The church is under legal attack over an unholy row with an Auckland pastor whose experimental and "charismatic" 50-member congregation proved too lively for conservatives in its hierarchy.
Pastor Ritchie Way was sacked in 1998 with four weeks pay after almost 33 years' service, and his off-shoot Cornerstone Church in Northcote had its assets seized - drum kit, amplified guitars and all.
Mr Way told the tribunal that he was left in dire financial straits, having to plead for money from the parent church.
When his call for help from the New Zealand church fell on deaf ears, he appealed to its South Pacific headquarters in Australia.
He wrote asking if the church would show him some Christian charity or leave him "to cry out to God for justice".
The church argued at an Employment Tribunal hearing that this did not constitute adequate notice of a personal grievance, required to be lodged within 90 days of a dismissal.

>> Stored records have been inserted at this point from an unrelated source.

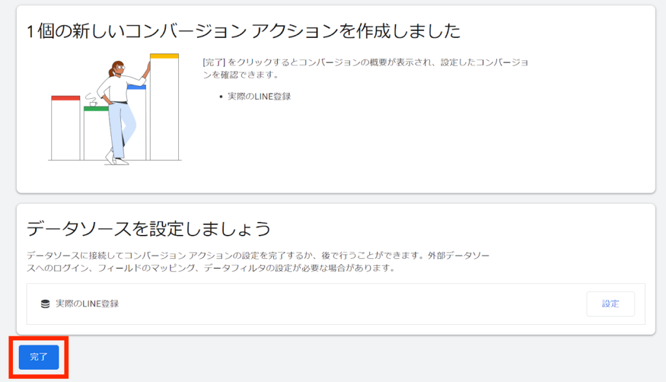Click the 実際のLINE登録 label in data source row
Screen dimensions: 666x382
(x=87, y=304)
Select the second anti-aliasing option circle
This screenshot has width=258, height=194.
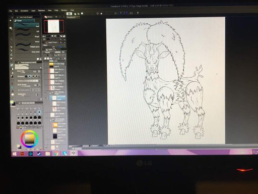(30, 76)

But adjudicator Rick Mirkin accepted that the letter spelt out the nature of his grievance, and gave Mr Way permission to pursue his claim of unjustifiable dismissal, as long as the pastor could prove that he was an employee of the church.

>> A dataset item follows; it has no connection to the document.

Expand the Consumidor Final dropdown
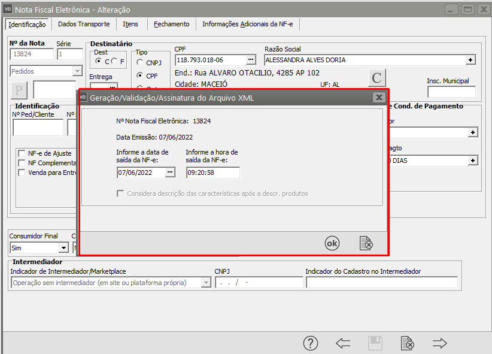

The church denies that his relationship with it was as an employee.
Mr Way's letter to Australia said that, although the parent church preached grace, its treatment of his congregation showed very little of this getting from the heads to the hearts of some people.

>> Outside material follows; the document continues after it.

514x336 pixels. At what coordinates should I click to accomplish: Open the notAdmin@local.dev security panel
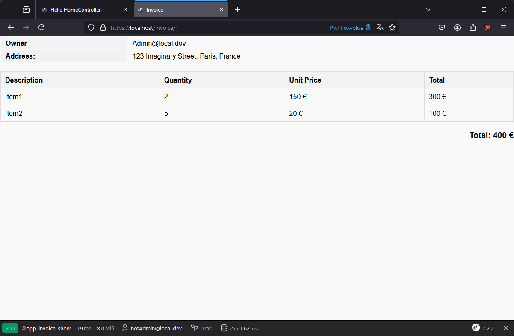click(x=152, y=328)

This was shown by the speed with which he was sacked, while he was on holiday, and the seizure of his congregation's savings of $90,000 and $20,000 of its assets.
He said neither he nor Cornerstone had violated any belief of the church.
"The only thing we violated was certain individuals' ill-founded prejudices."
Mr Way, who has resurrected his congregation as the Cornerstone Celebration Church but is away and could not be reached for comment yesterday, told the tribunal that he became "burned out and depressed" from 1996.
At one point he would sit in a chair all day, unable to face people, and would cry during sermons, believing the church was not being "fed" spiritually.
The parent church had previously become concerned at "charismatic" behaviour in his congregation.
It asked him to stop practices considered objectionable by the parent church, and when he refused, stripped him of his ministerial credentials.